Collected data
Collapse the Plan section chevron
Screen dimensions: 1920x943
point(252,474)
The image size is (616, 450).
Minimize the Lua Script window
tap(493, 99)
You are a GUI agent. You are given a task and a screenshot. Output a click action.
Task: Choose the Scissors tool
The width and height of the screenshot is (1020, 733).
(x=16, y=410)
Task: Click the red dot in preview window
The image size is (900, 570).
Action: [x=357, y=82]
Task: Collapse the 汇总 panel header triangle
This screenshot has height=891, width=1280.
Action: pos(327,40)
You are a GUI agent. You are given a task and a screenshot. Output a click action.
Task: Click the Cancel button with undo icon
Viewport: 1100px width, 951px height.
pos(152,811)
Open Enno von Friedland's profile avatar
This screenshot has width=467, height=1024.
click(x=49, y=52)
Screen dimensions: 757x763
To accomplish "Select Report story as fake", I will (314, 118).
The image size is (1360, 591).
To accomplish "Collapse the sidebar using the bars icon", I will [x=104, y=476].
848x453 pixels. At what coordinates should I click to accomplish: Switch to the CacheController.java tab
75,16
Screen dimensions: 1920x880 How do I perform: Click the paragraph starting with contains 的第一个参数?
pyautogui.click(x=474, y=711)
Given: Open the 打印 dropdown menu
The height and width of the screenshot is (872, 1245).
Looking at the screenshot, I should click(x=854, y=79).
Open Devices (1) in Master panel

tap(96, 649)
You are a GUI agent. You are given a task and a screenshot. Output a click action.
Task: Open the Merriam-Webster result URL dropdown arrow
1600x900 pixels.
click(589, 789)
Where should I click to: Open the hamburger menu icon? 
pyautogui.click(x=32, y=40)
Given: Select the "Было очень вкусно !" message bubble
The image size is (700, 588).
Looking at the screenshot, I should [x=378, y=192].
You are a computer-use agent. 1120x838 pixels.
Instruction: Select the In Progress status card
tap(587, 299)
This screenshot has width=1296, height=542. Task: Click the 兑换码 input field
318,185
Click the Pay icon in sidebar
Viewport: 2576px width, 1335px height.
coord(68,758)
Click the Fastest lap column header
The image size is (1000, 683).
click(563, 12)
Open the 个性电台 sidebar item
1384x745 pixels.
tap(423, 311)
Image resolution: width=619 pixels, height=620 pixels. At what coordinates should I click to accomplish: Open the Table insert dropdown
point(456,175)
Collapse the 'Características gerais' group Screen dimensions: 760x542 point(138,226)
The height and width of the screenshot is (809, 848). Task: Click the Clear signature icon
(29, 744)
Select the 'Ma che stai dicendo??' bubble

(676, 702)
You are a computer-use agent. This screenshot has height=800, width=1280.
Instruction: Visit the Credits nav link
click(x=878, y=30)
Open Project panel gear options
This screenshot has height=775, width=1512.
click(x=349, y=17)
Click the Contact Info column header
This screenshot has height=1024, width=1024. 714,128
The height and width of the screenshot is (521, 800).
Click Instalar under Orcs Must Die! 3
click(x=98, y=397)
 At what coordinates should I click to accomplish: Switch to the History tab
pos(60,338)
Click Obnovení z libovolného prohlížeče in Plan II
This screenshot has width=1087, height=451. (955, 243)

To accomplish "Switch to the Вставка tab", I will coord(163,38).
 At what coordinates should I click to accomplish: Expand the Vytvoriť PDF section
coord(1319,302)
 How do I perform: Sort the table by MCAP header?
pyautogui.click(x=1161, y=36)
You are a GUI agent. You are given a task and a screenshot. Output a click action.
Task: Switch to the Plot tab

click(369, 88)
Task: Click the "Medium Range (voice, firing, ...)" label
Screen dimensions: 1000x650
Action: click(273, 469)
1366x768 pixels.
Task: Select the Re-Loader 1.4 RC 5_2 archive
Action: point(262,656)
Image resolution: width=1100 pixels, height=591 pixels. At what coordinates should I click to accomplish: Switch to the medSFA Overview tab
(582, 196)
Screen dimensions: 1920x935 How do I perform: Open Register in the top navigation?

WORK ITEM: Please set down all of the data above again, matching it exactly.

TASK RESULT:
Collapse the Plan section chevron
Screen dimensions: 1920x943
point(252,474)
The image size is (616, 450).
Minimize the Lua Script window
tap(493, 99)
You are a GUI agent. You are given a task and a screenshot. Output a click action.
Task: Choose the Scissors tool
The width and height of the screenshot is (1020, 733).
(x=16, y=410)
Task: Click the red dot in preview window
The image size is (900, 570).
Action: [x=357, y=82]
Task: Collapse the 汇总 panel header triangle
This screenshot has height=891, width=1280.
Action: pos(327,40)
You are a GUI agent. You are given a task and a screenshot. Output a click action.
Task: Click the Cancel button with undo icon
Viewport: 1100px width, 951px height.
pos(152,811)
Open Enno von Friedland's profile avatar
This screenshot has width=467, height=1024.
click(x=49, y=52)
Screen dimensions: 757x763
To accomplish "Select Report story as fake", I will (314, 118).
The image size is (1360, 591).
To accomplish "Collapse the sidebar using the bars icon", I will [x=104, y=476].
848x453 pixels. At what coordinates should I click to accomplish: Switch to the CacheController.java tab
75,16
Screen dimensions: 1920x880 How do I perform: Click the paragraph starting with contains 的第一个参数?
pyautogui.click(x=474, y=711)
Given: Open the 打印 dropdown menu
The height and width of the screenshot is (872, 1245).
Looking at the screenshot, I should click(x=854, y=79).
Open Devices (1) in Master panel

tap(96, 649)
You are a GUI agent. You are given a task and a screenshot. Output a click action.
Task: Open the Merriam-Webster result URL dropdown arrow
1600x900 pixels.
click(589, 789)
Where should I click to: Open the hamburger menu icon? 
pyautogui.click(x=32, y=40)
Given: Select the "Было очень вкусно !" message bubble
The image size is (700, 588).
Looking at the screenshot, I should [x=378, y=192].
You are a computer-use agent. 1120x838 pixels.
Instruction: Select the In Progress status card
tap(587, 299)
This screenshot has width=1296, height=542. Task: Click the 兑换码 input field
318,185
Click the Pay icon in sidebar
Viewport: 2576px width, 1335px height.
coord(68,758)
Click the Fastest lap column header
The image size is (1000, 683).
click(563, 12)
Open the 个性电台 sidebar item
1384x745 pixels.
tap(423, 311)
Image resolution: width=619 pixels, height=620 pixels. At what coordinates should I click to accomplish: Open the Table insert dropdown
point(456,175)
Collapse the 'Características gerais' group Screen dimensions: 760x542 point(138,226)
The height and width of the screenshot is (809, 848). Task: Click the Clear signature icon
(29, 744)
Select the 'Ma che stai dicendo??' bubble

(676, 702)
You are a computer-use agent. This screenshot has height=800, width=1280.
Instruction: Visit the Credits nav link
click(x=878, y=30)
Open Project panel gear options
This screenshot has height=775, width=1512.
click(x=349, y=17)
Click the Contact Info column header
This screenshot has height=1024, width=1024. 714,128
The height and width of the screenshot is (521, 800).
Click Instalar under Orcs Must Die! 3
click(x=98, y=397)
 At what coordinates should I click to accomplish: Switch to the History tab
pos(60,338)
Click Obnovení z libovolného prohlížeče in Plan II
This screenshot has width=1087, height=451. (955, 243)

To accomplish "Switch to the Вставка tab", I will coord(163,38).
 At what coordinates should I click to accomplish: Expand the Vytvoriť PDF section
coord(1319,302)
 How do I perform: Sort the table by MCAP header?
pyautogui.click(x=1161, y=36)
You are a GUI agent. You are given a task and a screenshot. Output a click action.
Task: Switch to the Plot tab

click(369, 88)
Task: Click the "Medium Range (voice, firing, ...)" label
Screen dimensions: 1000x650
Action: click(273, 469)
1366x768 pixels.
Task: Select the Re-Loader 1.4 RC 5_2 archive
Action: point(262,656)
Image resolution: width=1100 pixels, height=591 pixels. At what coordinates should I click to accomplish: Switch to the medSFA Overview tab
(582, 196)
Screen dimensions: 1920x935 How do I perform: Open Register in the top navigation?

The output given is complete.